Advancing a Free Society

President Obama Rejected DOJ and DOD Advice on War Powers Resolution

Saturday, June 18, 2011

Charlie Savage has the amazing story that President Obama “rejected the views of top lawyers at the Pentagon and the Justice Department when he decided that he had the legal authority to continue American military participation in the air war in Libya without Congressional authorization.”  The Acting head of the Office of Legal Counsel, Caroline Krass, and the General Counsel of the Department of Defense, Jeh Johnson, advised the President that military activities in Libya constituted “hostilities” under the War Powers Resolution and thus Section 5(b) of the WPR required him to terminate or scale back the mission after May 20.  The President – himself a lawyer – rejected this advice and instead sided with the White House Counsel, Robert Bauer, and the State Department Legal Advisor, Harold Koh, who argued that the actions in Libya fell short of “hostilities” and thus did not implicate Section 5(b)’s termination provisions.

There are many things to say about this but here are a few quick reactions.

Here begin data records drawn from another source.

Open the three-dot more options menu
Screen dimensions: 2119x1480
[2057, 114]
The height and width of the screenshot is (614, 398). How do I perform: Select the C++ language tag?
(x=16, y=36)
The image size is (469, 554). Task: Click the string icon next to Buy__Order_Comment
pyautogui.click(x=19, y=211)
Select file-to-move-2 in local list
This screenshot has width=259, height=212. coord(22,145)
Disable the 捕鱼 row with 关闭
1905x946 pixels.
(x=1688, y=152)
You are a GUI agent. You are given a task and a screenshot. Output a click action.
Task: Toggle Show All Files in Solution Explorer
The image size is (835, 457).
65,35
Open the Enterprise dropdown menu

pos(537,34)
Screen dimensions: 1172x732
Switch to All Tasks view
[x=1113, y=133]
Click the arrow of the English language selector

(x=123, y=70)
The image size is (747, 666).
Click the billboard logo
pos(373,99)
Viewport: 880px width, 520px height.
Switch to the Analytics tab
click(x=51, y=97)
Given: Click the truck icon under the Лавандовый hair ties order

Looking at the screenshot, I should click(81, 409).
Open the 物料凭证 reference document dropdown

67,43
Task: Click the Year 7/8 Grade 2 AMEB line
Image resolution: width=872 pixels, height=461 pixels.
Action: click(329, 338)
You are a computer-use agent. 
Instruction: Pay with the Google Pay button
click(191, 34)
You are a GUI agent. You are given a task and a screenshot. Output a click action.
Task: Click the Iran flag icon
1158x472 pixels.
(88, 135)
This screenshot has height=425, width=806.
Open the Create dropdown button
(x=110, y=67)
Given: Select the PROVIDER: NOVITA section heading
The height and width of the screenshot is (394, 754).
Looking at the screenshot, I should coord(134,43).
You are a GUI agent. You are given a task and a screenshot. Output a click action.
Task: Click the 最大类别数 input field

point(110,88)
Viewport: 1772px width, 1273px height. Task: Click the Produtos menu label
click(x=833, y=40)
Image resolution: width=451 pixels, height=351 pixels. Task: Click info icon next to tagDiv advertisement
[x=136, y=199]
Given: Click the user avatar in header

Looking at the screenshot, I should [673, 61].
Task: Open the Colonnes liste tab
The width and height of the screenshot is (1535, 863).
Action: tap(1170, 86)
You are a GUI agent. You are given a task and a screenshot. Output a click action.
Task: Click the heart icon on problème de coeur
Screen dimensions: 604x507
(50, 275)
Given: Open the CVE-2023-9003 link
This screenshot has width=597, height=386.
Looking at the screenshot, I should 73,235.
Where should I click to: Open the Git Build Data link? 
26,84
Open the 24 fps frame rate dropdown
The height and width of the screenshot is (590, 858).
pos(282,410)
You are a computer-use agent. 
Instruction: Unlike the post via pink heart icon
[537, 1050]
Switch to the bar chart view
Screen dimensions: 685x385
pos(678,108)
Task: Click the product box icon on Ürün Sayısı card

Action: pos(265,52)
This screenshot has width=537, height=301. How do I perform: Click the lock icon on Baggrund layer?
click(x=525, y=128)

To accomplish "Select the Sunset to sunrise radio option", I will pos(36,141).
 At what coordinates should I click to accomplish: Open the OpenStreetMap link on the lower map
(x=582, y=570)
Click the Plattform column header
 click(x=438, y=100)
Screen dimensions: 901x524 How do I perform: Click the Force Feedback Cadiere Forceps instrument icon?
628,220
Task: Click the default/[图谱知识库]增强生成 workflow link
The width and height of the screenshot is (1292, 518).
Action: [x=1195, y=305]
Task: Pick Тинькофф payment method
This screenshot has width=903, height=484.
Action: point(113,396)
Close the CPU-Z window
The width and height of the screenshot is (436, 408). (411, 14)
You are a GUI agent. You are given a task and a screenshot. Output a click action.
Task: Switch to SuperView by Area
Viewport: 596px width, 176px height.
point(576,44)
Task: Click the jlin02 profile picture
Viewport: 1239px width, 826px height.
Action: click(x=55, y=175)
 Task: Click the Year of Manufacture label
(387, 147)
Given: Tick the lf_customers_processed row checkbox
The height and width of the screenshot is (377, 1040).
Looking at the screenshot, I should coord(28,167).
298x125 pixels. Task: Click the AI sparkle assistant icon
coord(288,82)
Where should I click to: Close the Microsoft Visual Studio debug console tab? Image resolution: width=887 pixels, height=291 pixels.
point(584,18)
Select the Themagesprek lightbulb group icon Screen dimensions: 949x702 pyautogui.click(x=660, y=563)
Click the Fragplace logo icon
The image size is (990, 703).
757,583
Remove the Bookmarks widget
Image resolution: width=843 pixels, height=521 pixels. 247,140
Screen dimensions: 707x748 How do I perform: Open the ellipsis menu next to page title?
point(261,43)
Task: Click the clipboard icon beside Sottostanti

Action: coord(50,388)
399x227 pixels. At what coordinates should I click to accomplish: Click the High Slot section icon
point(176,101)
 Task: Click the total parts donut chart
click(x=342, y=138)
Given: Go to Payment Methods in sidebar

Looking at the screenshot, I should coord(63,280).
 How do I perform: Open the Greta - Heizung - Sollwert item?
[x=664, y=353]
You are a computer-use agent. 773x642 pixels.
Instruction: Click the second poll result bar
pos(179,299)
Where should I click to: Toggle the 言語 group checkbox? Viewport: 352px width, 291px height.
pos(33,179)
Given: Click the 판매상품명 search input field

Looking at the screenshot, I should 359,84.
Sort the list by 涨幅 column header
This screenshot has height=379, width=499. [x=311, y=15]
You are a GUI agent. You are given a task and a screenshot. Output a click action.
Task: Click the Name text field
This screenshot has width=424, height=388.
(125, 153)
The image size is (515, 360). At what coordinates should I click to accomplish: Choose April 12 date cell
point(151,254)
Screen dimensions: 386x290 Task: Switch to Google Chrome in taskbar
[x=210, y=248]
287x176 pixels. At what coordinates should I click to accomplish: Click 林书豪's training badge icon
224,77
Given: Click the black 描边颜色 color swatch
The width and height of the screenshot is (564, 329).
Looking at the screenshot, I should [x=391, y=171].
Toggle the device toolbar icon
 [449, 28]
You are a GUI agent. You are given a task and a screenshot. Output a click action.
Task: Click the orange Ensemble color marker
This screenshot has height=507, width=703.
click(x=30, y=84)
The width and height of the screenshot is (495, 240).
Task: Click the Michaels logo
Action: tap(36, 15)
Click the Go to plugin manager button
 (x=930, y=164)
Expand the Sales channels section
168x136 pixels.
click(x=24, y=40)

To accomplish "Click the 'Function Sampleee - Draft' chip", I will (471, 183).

As Savage notes, the President has the authority under Article II to make legal determinations for the Executive branch.  The process by which he reached this decision, however, was very unusual.  The typical (and in my view best) process is for OLC to solicit the views of interested agencies and then offer its interpretation in a written opinion; then the President can, if he wishes, reject that considered OLC interpretation based on his independent judgment.  This process has the virtue of placing the presumptive legal decision in the office – OLC – that is institutionally best suited to provide relatively detached legal advice to the President as well as the advice most consonant with Executive branch precedents and traditions.  (I am not naïve about how detached OLC is, nor do I think it should be entirely detached; my complex views on this issue are laid out in The Terror Presidency and are summarized on pp. 195-97 of this essay.)  OLC is also the government’s institutional expert on interpretations of the WPR.  And it has not, traditionally, taken a narrow view of the WPR.